Data for locating words and elements

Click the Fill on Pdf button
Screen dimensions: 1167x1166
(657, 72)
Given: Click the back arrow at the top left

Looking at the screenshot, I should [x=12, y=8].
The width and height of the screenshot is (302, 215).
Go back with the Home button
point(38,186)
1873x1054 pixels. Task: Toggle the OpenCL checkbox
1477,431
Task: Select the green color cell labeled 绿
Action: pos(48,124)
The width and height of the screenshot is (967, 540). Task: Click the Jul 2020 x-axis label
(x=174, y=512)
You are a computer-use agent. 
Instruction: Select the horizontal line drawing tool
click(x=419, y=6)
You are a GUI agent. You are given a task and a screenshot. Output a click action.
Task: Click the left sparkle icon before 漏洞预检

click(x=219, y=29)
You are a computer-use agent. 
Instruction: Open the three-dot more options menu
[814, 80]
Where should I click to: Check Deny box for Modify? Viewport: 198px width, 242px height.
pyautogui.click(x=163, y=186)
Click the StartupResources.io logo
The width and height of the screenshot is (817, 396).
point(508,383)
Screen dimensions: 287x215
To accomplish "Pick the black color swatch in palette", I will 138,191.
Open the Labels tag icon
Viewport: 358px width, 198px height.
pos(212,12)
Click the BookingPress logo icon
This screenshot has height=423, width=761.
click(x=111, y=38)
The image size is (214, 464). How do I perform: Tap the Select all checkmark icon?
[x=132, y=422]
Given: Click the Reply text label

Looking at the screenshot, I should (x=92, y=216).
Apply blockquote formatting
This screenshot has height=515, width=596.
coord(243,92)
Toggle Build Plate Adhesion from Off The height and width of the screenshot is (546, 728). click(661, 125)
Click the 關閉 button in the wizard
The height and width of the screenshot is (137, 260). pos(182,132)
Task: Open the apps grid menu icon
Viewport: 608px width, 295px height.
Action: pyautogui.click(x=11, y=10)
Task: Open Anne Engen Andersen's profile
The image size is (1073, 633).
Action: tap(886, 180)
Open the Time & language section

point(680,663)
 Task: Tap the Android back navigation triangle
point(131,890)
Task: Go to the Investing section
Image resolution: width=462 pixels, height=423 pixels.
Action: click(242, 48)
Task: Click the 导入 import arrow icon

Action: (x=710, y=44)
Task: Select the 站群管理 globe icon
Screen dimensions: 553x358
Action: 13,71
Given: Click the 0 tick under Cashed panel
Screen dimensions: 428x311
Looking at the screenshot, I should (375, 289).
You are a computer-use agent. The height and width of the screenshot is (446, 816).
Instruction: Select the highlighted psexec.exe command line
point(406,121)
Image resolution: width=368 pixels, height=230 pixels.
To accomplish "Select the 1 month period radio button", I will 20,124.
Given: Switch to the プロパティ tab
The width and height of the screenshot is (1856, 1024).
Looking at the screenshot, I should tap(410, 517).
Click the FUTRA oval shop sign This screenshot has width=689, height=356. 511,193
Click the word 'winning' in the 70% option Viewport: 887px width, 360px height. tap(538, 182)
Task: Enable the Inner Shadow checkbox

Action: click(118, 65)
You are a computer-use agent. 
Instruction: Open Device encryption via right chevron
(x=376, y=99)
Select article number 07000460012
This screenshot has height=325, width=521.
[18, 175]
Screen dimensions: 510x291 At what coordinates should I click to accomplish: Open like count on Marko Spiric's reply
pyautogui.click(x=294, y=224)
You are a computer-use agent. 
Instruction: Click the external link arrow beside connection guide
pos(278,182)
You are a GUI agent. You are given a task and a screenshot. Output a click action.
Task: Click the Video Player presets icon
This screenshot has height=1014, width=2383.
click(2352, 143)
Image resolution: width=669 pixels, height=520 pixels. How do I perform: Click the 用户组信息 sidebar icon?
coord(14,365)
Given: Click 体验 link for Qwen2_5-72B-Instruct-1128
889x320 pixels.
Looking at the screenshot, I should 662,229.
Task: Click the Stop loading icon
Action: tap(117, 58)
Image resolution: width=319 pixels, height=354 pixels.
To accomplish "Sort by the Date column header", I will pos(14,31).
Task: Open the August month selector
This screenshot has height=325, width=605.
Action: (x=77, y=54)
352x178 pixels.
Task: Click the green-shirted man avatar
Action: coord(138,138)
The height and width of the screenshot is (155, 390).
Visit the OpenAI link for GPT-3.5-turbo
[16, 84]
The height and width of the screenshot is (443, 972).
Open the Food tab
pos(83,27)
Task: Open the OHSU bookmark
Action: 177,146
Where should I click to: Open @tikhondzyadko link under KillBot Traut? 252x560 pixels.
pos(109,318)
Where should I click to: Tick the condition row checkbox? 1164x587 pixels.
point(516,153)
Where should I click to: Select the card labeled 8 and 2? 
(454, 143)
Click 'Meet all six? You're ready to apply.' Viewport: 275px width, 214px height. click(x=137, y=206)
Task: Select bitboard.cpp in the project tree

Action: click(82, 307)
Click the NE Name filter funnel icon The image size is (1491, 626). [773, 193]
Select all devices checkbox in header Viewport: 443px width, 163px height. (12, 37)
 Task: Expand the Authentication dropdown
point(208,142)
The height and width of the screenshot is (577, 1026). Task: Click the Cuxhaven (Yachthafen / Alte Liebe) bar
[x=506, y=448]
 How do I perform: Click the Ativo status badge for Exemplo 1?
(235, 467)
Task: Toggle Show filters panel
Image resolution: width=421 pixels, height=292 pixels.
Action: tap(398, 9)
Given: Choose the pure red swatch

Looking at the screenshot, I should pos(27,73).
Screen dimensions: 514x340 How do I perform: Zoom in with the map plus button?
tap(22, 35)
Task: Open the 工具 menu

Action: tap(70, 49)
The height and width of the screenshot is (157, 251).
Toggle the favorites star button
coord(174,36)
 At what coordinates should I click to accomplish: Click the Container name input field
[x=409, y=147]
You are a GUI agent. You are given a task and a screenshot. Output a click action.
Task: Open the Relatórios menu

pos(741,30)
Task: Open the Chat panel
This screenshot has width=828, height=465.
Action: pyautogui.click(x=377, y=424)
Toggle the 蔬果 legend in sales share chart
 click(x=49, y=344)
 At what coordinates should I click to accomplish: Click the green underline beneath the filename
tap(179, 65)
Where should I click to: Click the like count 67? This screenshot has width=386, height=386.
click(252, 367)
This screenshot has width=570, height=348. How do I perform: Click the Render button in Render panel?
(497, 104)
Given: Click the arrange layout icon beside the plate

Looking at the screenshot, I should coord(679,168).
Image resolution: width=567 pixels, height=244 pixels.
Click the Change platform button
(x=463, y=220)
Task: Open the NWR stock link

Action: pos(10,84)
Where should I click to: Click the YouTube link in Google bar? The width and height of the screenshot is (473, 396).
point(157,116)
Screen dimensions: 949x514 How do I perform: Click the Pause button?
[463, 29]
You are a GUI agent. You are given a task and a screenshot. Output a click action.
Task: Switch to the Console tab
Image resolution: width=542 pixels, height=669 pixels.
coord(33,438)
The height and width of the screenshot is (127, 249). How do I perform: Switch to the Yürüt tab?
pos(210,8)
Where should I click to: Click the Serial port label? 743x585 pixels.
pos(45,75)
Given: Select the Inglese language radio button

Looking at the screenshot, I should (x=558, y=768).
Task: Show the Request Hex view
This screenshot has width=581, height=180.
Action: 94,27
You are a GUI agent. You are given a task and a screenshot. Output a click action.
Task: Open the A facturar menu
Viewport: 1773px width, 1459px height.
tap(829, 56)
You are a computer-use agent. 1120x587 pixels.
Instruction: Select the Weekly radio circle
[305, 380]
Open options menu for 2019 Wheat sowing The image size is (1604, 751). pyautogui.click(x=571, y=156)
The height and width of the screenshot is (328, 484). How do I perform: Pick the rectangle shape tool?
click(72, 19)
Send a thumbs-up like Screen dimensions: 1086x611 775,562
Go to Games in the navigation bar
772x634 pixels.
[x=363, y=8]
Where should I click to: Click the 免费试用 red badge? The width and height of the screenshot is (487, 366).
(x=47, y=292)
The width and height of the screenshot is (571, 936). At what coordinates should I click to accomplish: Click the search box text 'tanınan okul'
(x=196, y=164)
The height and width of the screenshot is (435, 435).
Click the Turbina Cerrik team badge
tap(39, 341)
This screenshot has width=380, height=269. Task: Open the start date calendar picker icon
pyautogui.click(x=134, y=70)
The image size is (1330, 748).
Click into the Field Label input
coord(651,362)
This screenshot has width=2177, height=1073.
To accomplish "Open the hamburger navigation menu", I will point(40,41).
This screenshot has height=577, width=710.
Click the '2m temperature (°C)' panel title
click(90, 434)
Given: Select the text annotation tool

-- Problem requirements --
Render the stretch of the records from the line containing "Where should I click to: Click the Serial" through the line containing "tap(829, 56)" as a Markdown table with the columns Row and Line. Number each row and leave out blank lines.

-- Correct answer --
| Row | Line |
|---|---|
| 1 | Where should I click to: Click the Serial port label? 743x585 pixels. |
| 2 | pos(45,75) |
| 3 | Given: Select the Inglese language radio button |
| 4 | Looking at the screenshot, I should (x=558, y=768). |
| 5 | Task: Show the Request Hex view |
| 6 | This screenshot has width=581, height=180. |
| 7 | Action: 94,27 |
| 8 | You are a GUI agent. You are given a task and a screenshot. Output a click action. |
| 9 | Task: Open the A facturar menu |
| 10 | Viewport: 1773px width, 1459px height. |
| 11 | tap(829, 56) |